Model Expressivity vs Inductive Bias in Machine Learning

Understanding the balance between model complexity and built-in assumptions is fundamental to successful machine learning. This trade-off affects everything from training efficiency to generalization performance, and mastering it is key to choosing the right approach for your specific problem.

Imagine I have a simple dataset:

x = {1, 2, 4, 6, 8, 10}
y = {2, 4, 8, 12, 16, 20}

It's immediately obvious that a linear function y = ax + b can easily fit this data with minimal effort for optimization and finding the coefficients. But what if we wanted to fit a quadratic function y = ax² + bx + c to this same dataset?

The first question is: can we? We definitely can, as the quadratic model has higher expressivity. In other words, the quadratic function represents a larger hypothesis space that encompasses all possible linear relationships plus non-linear ones. Any pattern that a linear model can capture, a quadratic model can also represent.

But what's the caveat? The caveat is that for the quadratic formula, we have to optimize 3 parameters instead of 2 (compared to the linear formula), and depending on the optimization method, the quadratic model might need more data to be properly optimized and avoid overfitting.

Thus, the quadratic formula can definitely explain our data, but at the cost of more complex optimization. This is generally how machine learning works in reality: ML models normally have much higher expressivity compared to the complexity of our underlying data patterns. In our analogy, even if our data follows a simple linear relationship (degree 1), we typically fit high-degree polynomials y = a_nxⁿ + a_n-1x^n-1 + ... + a₁x + c, regardless of the true degree of our data. This over-parameterization is common because we rarely know the true complexity of our data patterns beforehand.

These expressive models can generally explain our data, but the success depends on how we configure our experimental setup, adjust our hyperparameters, and—critically—the amount of data we have.

The more data we have, the more expressive model we can afford to use. As you can see, the computational cost is related to how large our models are, and it's somewhat independent of how simple or linear our underlying data patterns are.

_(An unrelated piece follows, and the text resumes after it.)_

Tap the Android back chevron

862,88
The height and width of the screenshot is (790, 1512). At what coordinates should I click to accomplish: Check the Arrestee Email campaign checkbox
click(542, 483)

That's why the training procedure is affected more by model complexity than by data simplicity.

The Role of Inductive Bias

Now, what if we have limited data, and we know our relationship is linear? In this case, choosing the linear function makes sense. In this analogy, the linear model is more efficient for optimization but carries a very strong pre-assumption: that the data follows a linear relationship.

Models that have such built-in assumptions are said to have inductive bias. Inductive bias makes training faster and helps models converge sooner, but it comes with the risk that if our assumptions are wrong, the model may be too constrained to capture the true underlying patterns.

Real-World Example: CNNs vs. Vision Transformers

This trade-off is beautifully illustrated in the evolution from Convolutional Neural Networks (CNNs) to Vision Transformers (ViTs) in computer vision:

CNNs have strong inductive biases:

Translation invariance (assuming objects look the same regardless of position)
Local connectivity (assuming nearby pixels are more related)
Hierarchical processing (learning simple to complex features)

ViTs have weaker inductive biases:

Minimal assumptions about spatial relationships
Can learn any pattern given sufficient data
More flexible but require larger datasets

When data is limited, CNNs often outperform ViTs because their inductive biases act as helpful constraints. However, with massive datasets (like ImageNet-21K), ViTs can learn the "right" spatial relationships from data and often surpass CNNs because they're not constrained by potentially incorrect assumptions.

Beyond the Trade-off: Combining Both Advantages

It's important to note that expressivity and inductive bias are not necessarily mutually exclusive. Modern machine learning increasingly focuses on architectures that combine high expressivity with carefully designed inductive biases, giving us the best of both worlds.

Consider these examples:

Hybrid CNN-Transformer Architectures: Models like ConViT and CvT combine convolutional layers (with strong spatial inductive bias) with transformer blocks (high expressivity). They start with CNN-like processing to leverage spatial assumptions, then use transformers for more flexible global reasoning.

Graph Neural Networks (GNNs): These models have strong inductive bias for graph-structured data (assuming relationships matter) while maintaining high expressivity through multiple layers and attention mechanisms. They can model complex relationships while respecting the underlying graph structure.

Physics-Informed Neural Networks (PINNs): These combine the expressivity of deep networks with the inductive bias of physical laws. The model can learn complex patterns while being constrained to respect known physics, leading to better generalization with less data.

Regularization Techniques: Methods like dropout, batch normalization, and data augmentation add inductive biases to highly expressive models without reducing their theoretical capacity. They guide the model toward better solutions while maintaining flexibility.

The key insight is that smart architectural choices can embed useful inductive biases into highly expressive models, allowing us to benefit from both fast convergence and strong generalization without sacrificing the ability to capture complex patterns when needed.